## EXERCISE DIRECTIONS
Extract, from the records beneath this instruction, each line that contains the word "pixels".

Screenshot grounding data
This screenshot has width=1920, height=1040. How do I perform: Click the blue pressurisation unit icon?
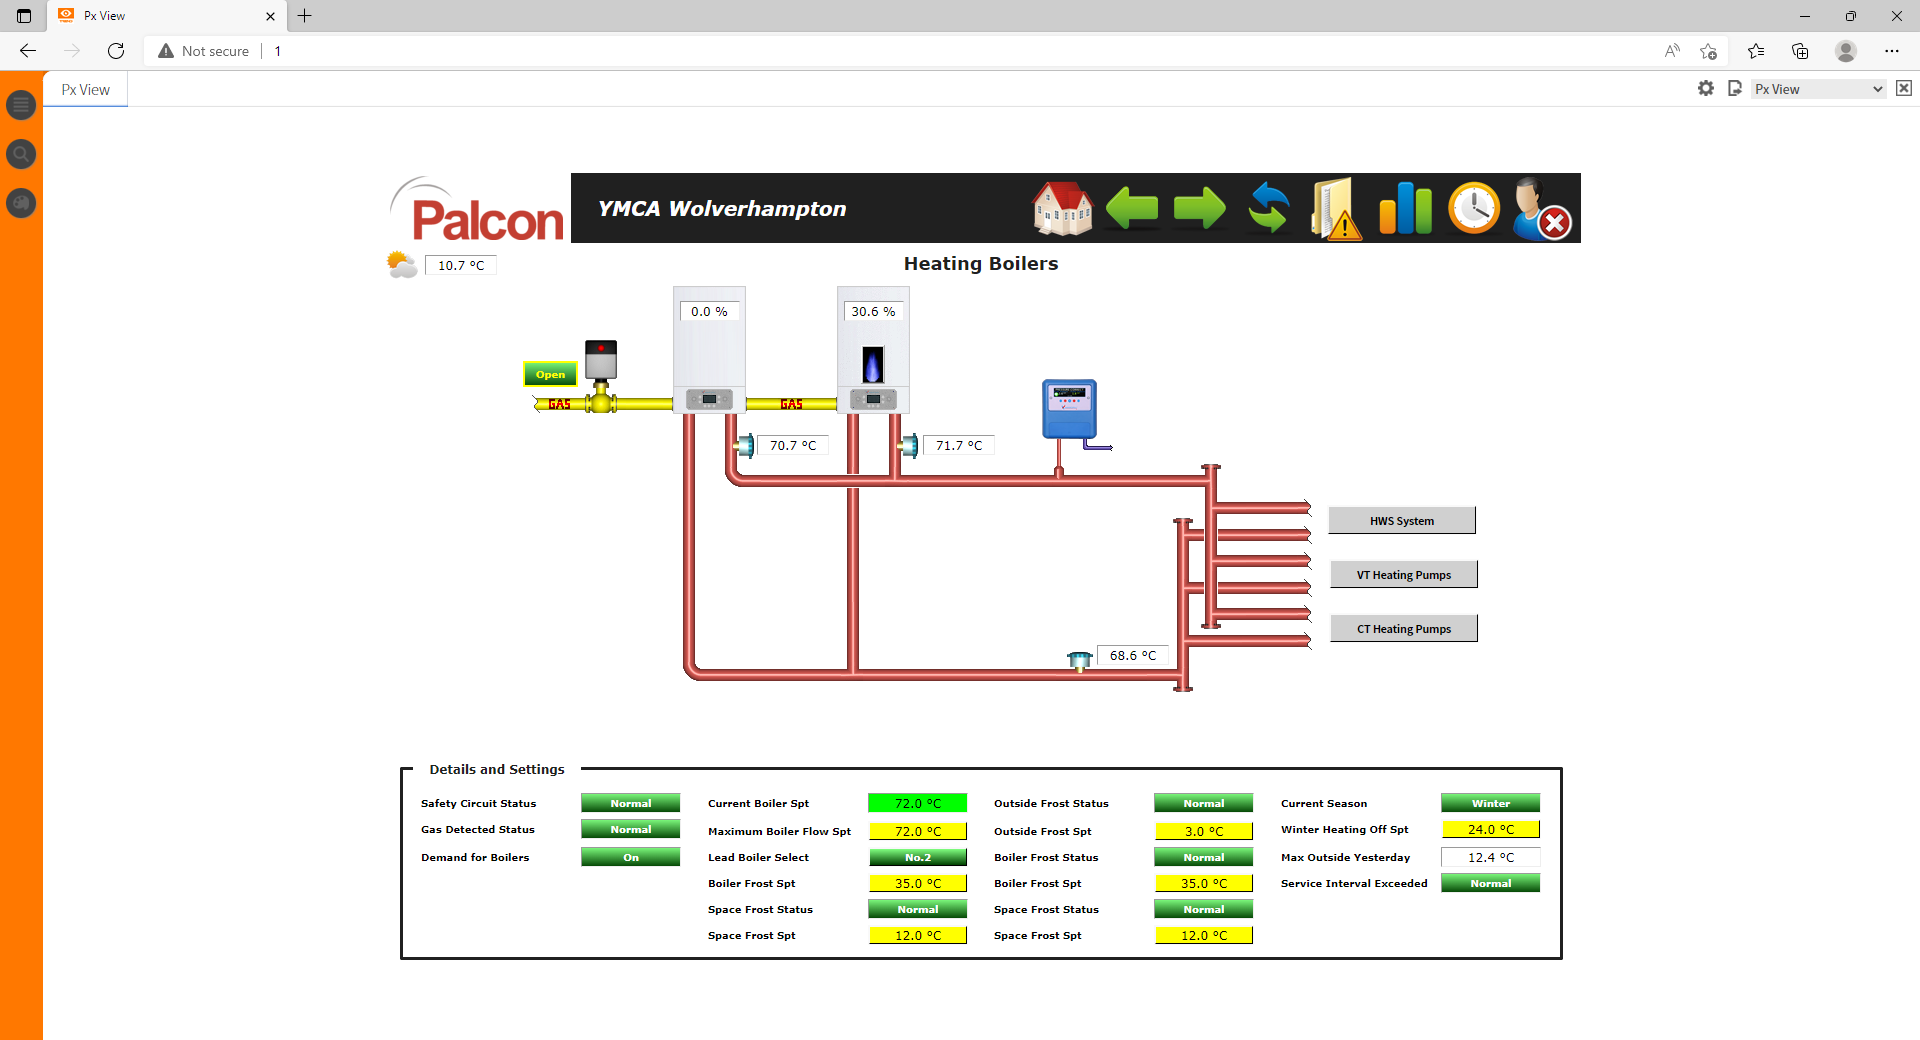tap(1069, 408)
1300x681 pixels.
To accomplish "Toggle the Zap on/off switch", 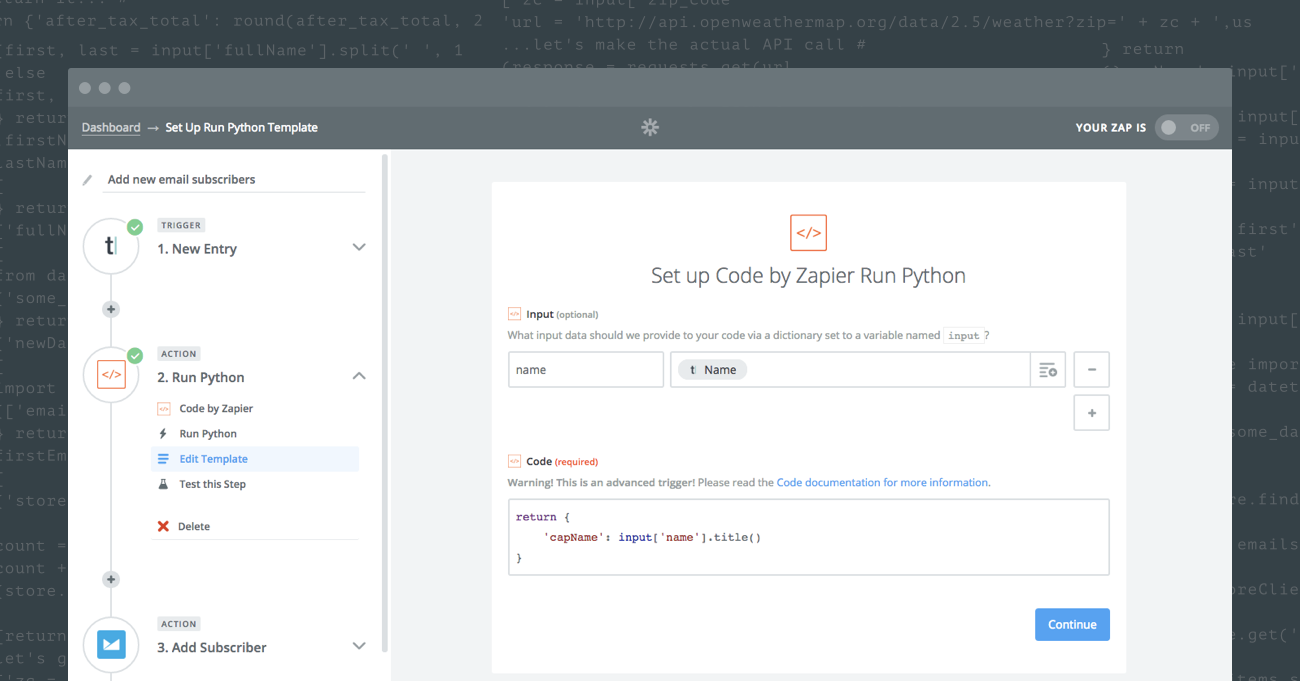I will 1186,128.
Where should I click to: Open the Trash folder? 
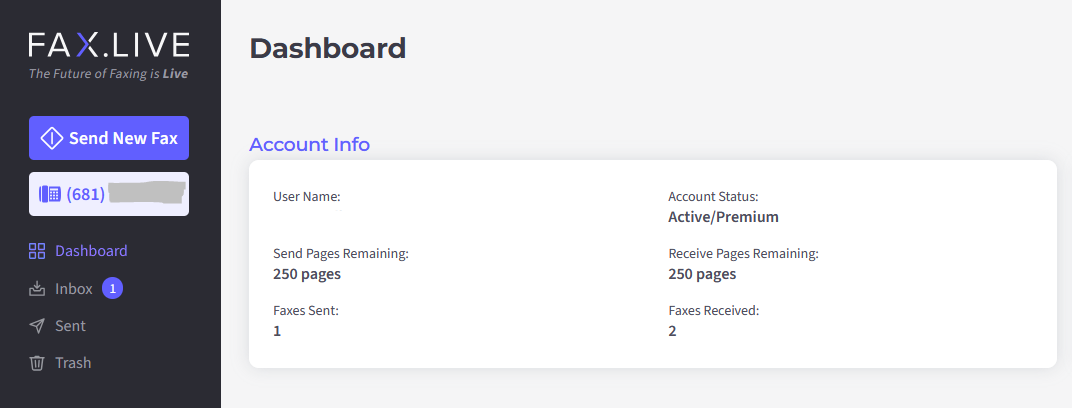pos(60,363)
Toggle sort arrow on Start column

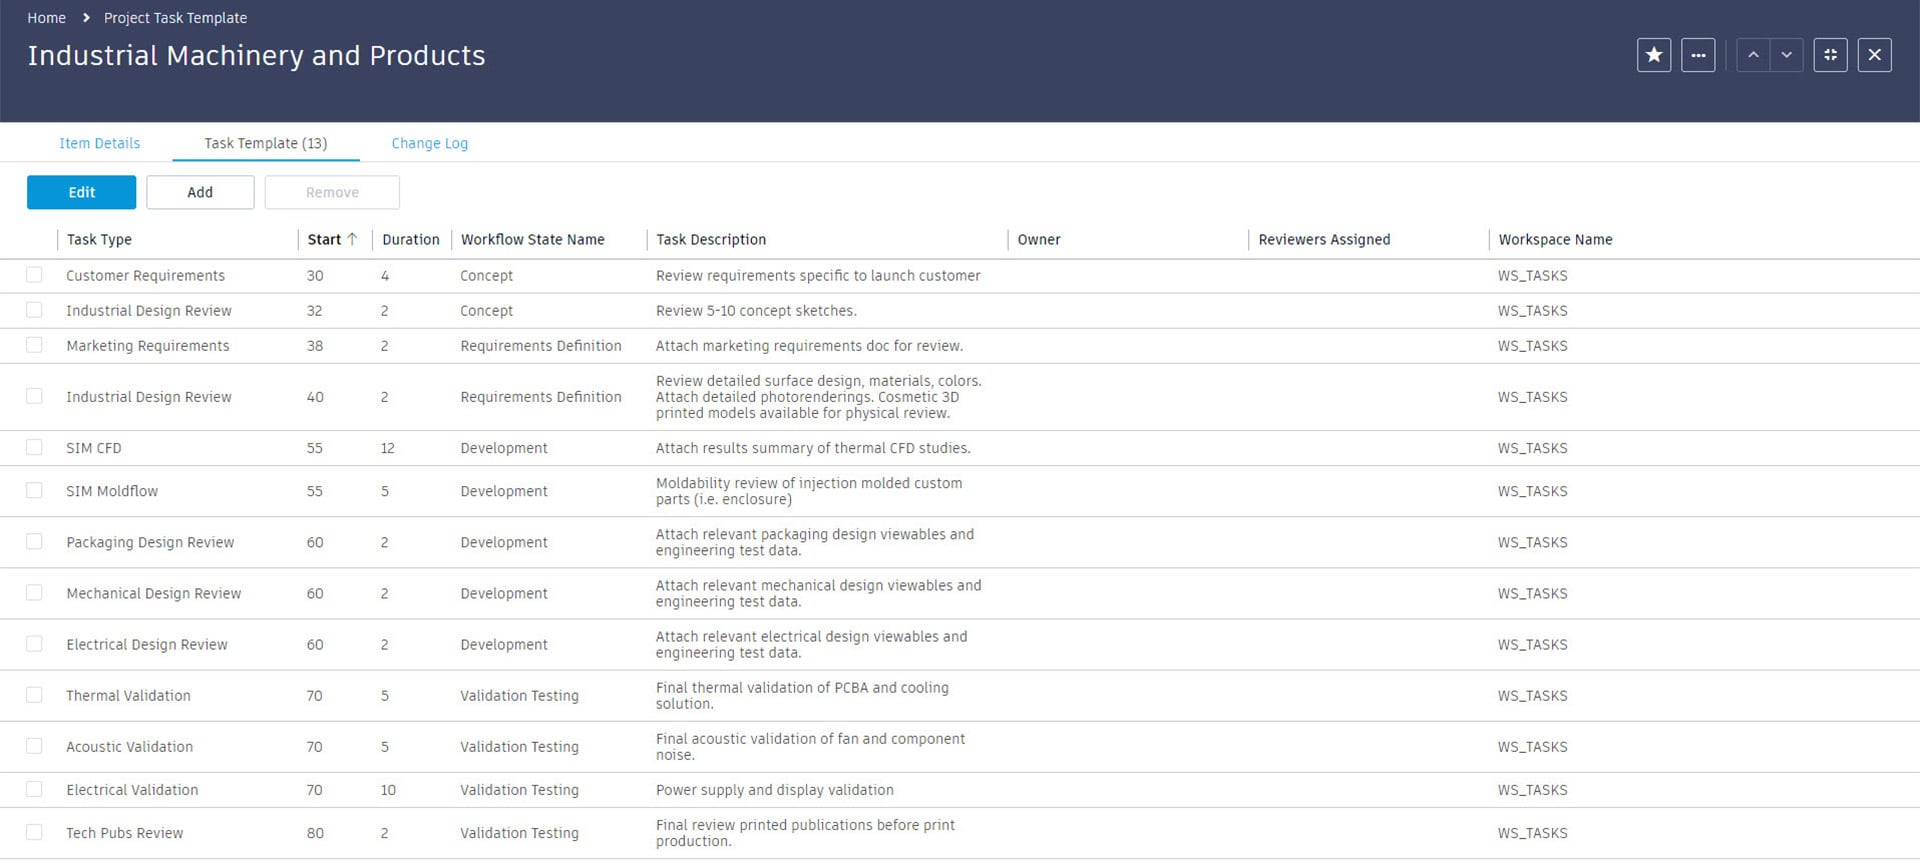tap(352, 239)
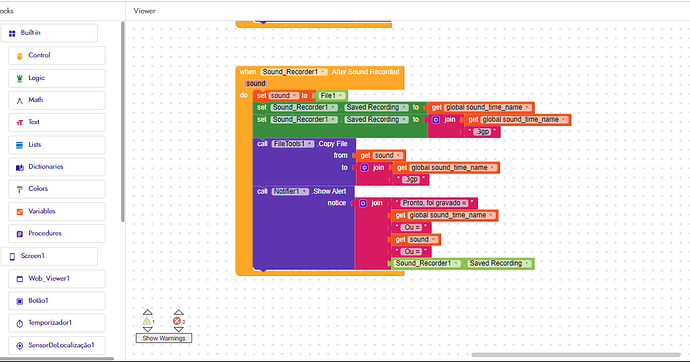
Task: Click the join block mutator gear in Show Alert
Action: tap(363, 203)
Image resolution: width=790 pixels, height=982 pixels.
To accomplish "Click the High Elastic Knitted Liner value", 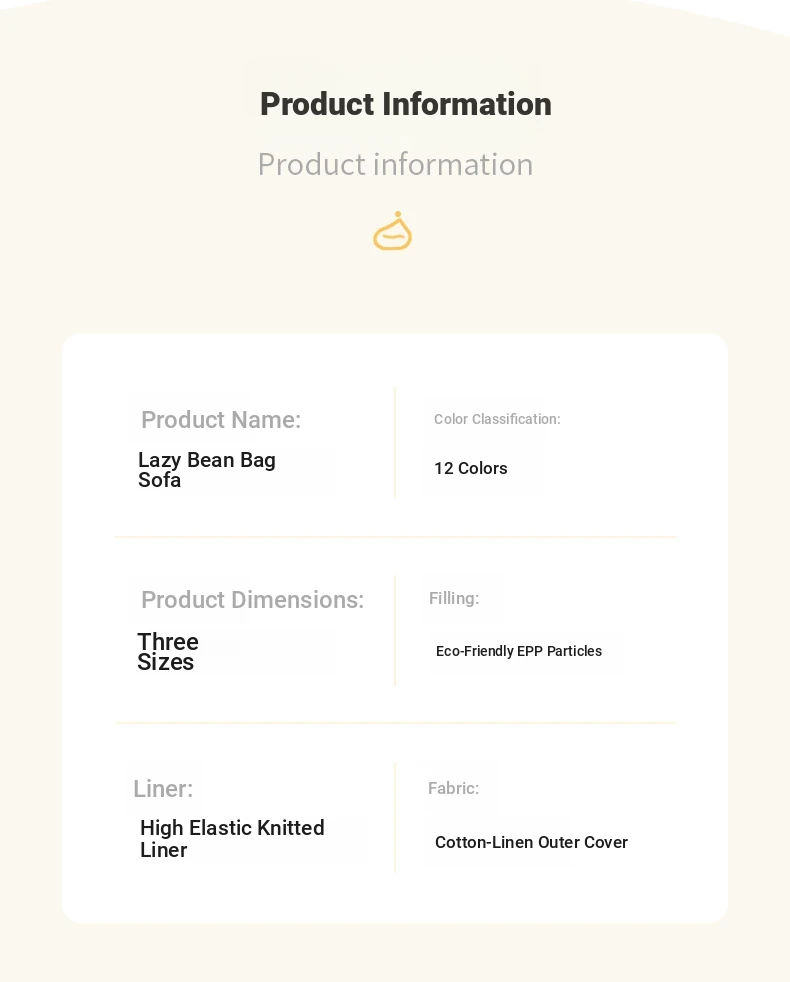I will coord(232,839).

## RESULT FOR THIS EXERCISE
1300x681 pixels.
Image resolution: width=790 pixels, height=982 pixels.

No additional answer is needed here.